Uma escritora alemã (de dezessete anos) enfiou trechos e até uma página inteira de outros textos em seu romance de estréia. Em vez de só se desculpar, ela não usou a desculpa de plágio acidental, mas desprezou o conceito de originalidade.
Obviamente, gente mais velha não aprova. Esse texto na New Yorker comparou o remix da autora ao plágio acadêmico - equivocadamente, por sinal. Mas, no fim das contas a jornalista deixa claro que o problema é dinheiro - que alguém foi roubado.

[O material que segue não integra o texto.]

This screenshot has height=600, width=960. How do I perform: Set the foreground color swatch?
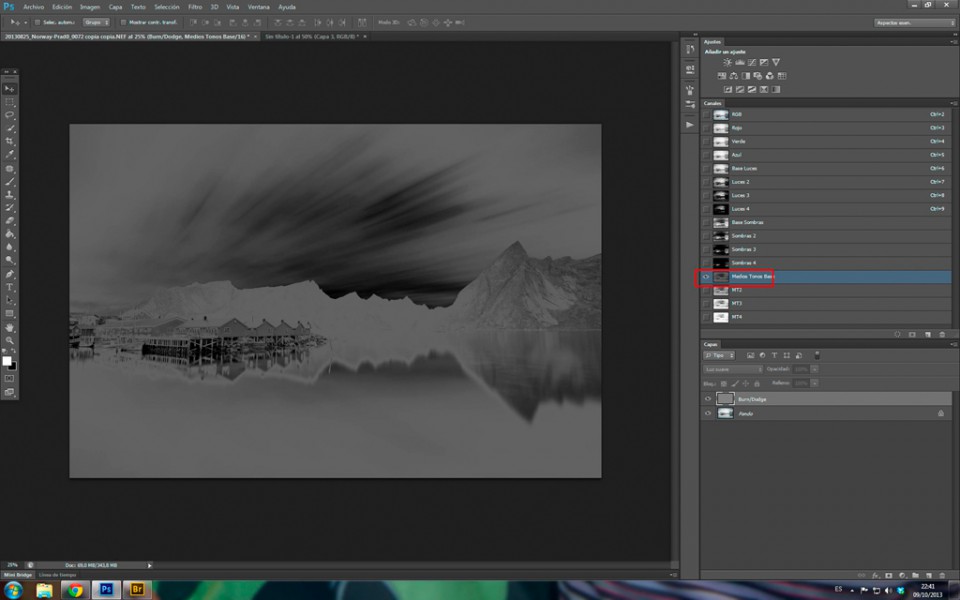[x=7, y=361]
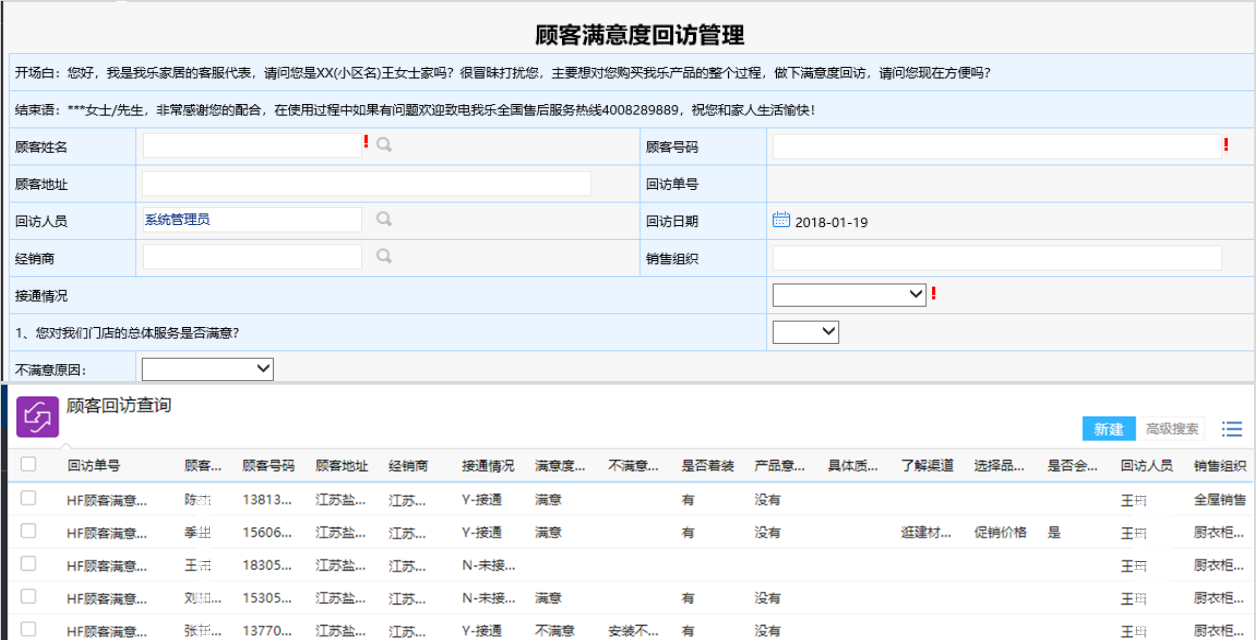The image size is (1257, 640).
Task: Click the 销售组织 column header
Action: (x=1220, y=465)
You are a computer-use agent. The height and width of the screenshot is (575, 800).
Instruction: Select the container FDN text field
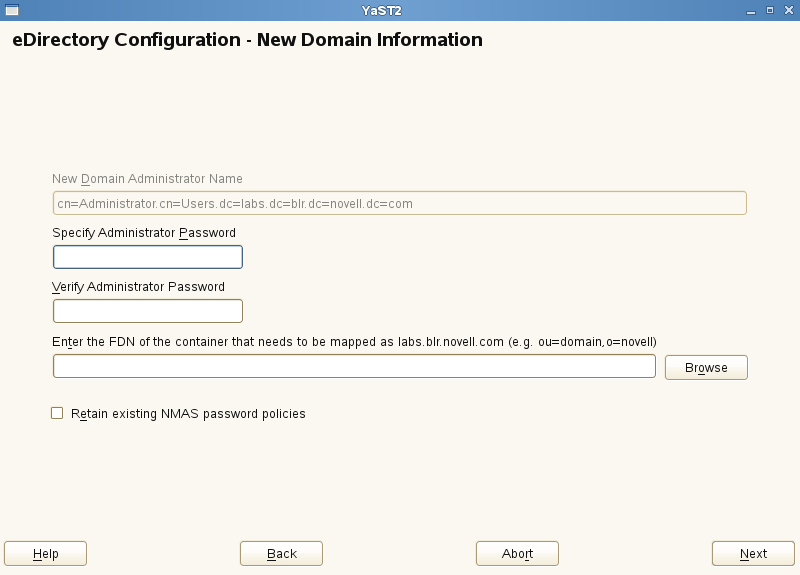click(x=354, y=367)
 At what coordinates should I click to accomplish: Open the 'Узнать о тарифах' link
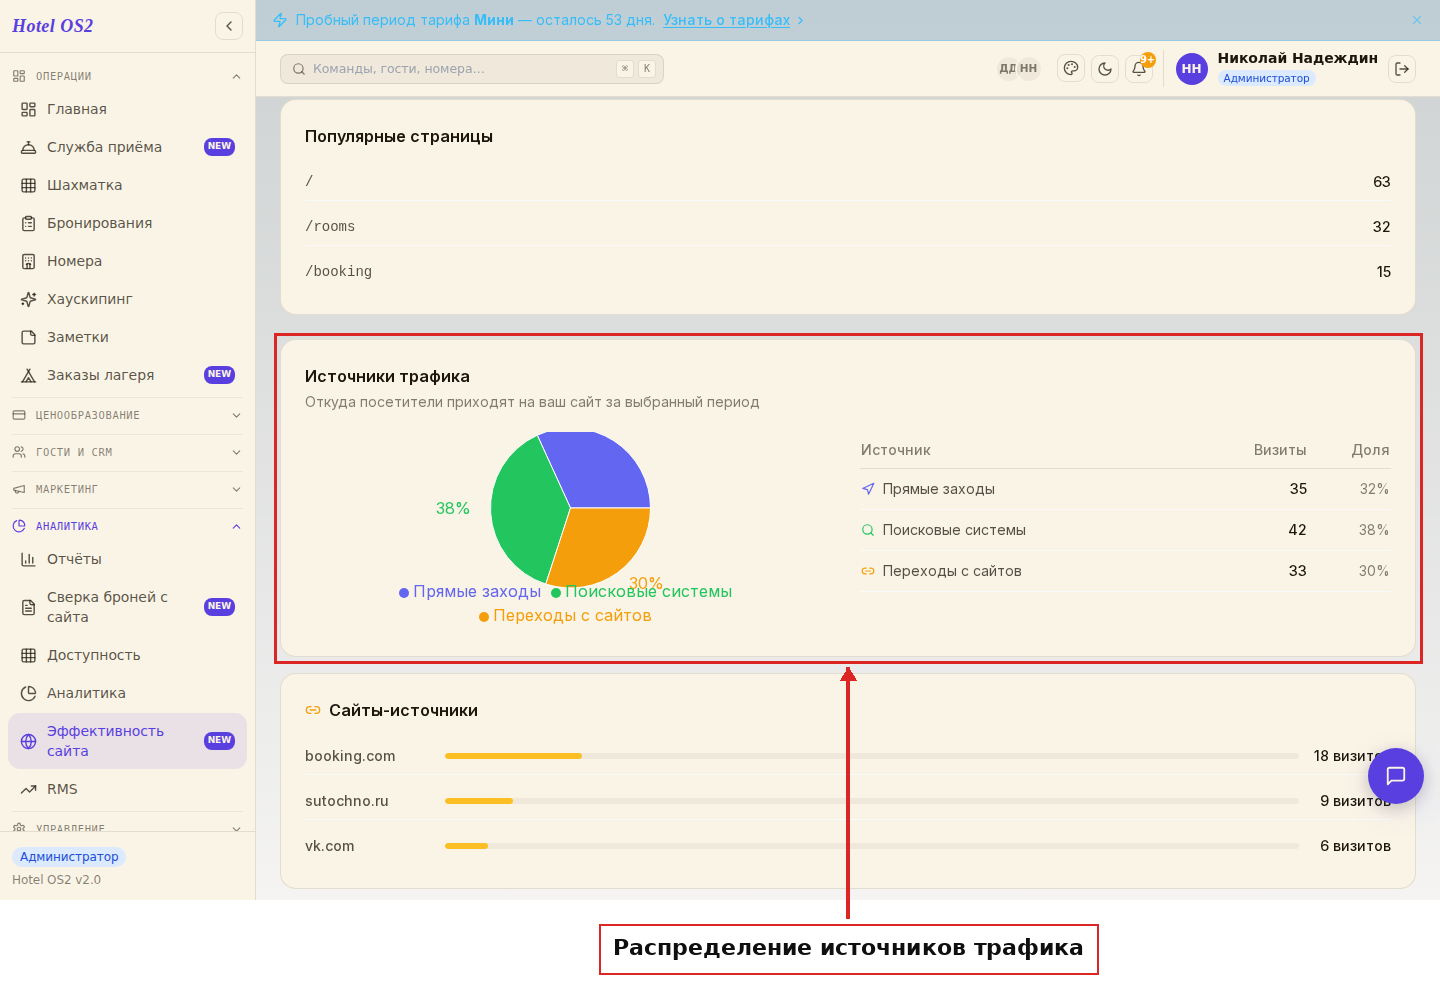[726, 20]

Suponhamos, entao que a jovem autora tivesse colado páginas dA Odisséia. O texto é de domínio público, certo? Todo mundo pode usar como quiser. Eu posso escolher trechos, transformar diálogos e cenários até deixar irreconhecíveis - ou, pelo contrario, filmá-los "fielmente" o livro - e tudo certo. Eu poderia pegar e enfiar uma página no meio do meu romance sem citar original?
Eu acho que sim. Aliás, do mesmo modo não me importo que ela tenha "montado" seu romance a partir de outros. A música eletrônica e o hip-hop sampleiam o tempo todo e são provas de que é possível originalidade e necessária originalidade para criar resultados muito diferentes do original.
Acho que enxergamos algum problema nessa cópia em especial mais por tradição que por algum motivo em si. Sem dúvida a jovem autora alemã se poupasse de muita enchećão de saco se tivesse colocado na página de agradecimentos algo do tipo "em eterna divida aos 'lista de copiados'". Claro que isso não resolveria a questão conceitual - ou resolveria? Os textos estariam atribuídos - mas seria considerado mais correto.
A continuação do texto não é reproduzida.